Following up on encouraging news in August from Willow Biosciences about its large production runs of biosynthetic cannabigerol (CBG), another biotechnology company has announced the first sale of CBD produced using a similar fermentation process.
Hyasynth, based in Montreal, used a proprietary yeast strain it modified to contain the genes from cannabis responsible for synthesizing CBD. The process, which the company says takes less than one week, would drastically reduce the time currently needed to grow and extract CBD from greenhouse-grown cannabis or farm-grown hemp.

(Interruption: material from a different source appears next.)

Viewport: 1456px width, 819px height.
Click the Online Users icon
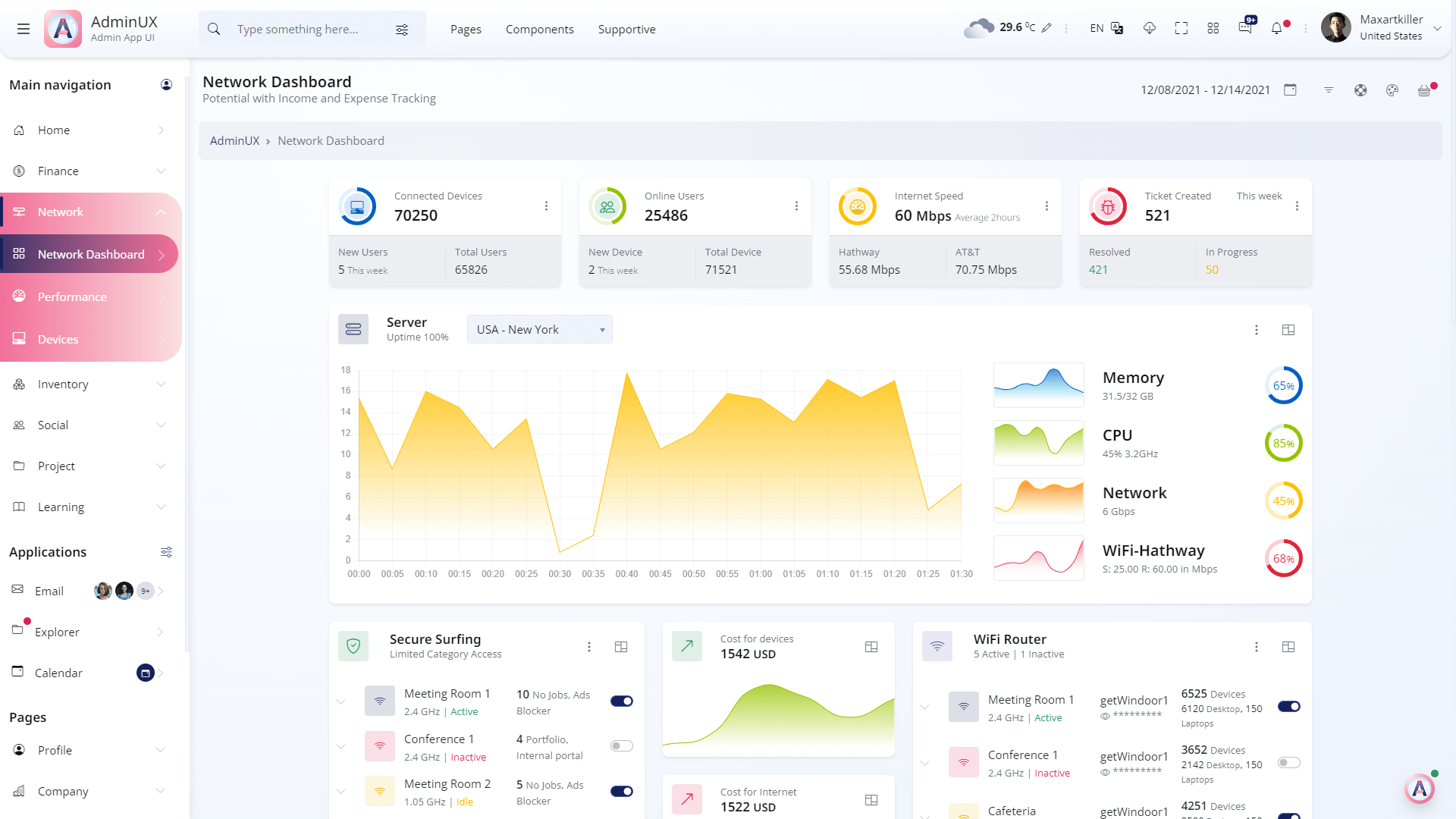click(x=607, y=206)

Kevin Chen, CEO of Hyasynth, said, “Our head start in this area was a key factor in us being the first to reach commercial sale of CBD and CBDA produced from a reliable and sustainable source.” He also stated the company is “focused on engineering strains of yeast to produce the active compounds of cannabis without having to grow plants.”

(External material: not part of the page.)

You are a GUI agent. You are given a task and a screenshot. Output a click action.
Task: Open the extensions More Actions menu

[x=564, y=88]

Cannabis plants contain only a small percentage of CBD and other cannabinoids, making CBD extraction a costly process that results in most plant material being treated as waste.
With biosynthesis, each genetically altered cell—in this case yeast—acts as a factory to produce large amounts of CBD, making this method more efficient and potentially less costly.
By bypassing the need to extract cannabinoids from cannabis or hemp plants, biosynthesis could be a boon to provide cannabinoids for the manufacture of recreational cannabis 2.0 products—vapes, chocolates, and beverages—that require large amounts of purified and concentrated cannabinoids.
Whether biosynthesis will benefit the production of pharmaceutical products remains to be seen, given ongoing research about the entourage effect—the purported therapeutic value of combining cannabinoids and terpenes present in plant material and full-spectrum products. Nevertheless, these developments are a promising part of a move to medicalize the production of cannabinoids along the lines of pharmaceutical APIs.
Hyasynth—supported by Organigram, a Canadian cannabis company that invested $10 million in the biotech company in 2018—is now scaling up the production process for both CBD and CBDA, and hopes to be able to deliver large amounts of these cannabinoids in 2021.
The company did not reveal any information about who bought the synthetic CBD.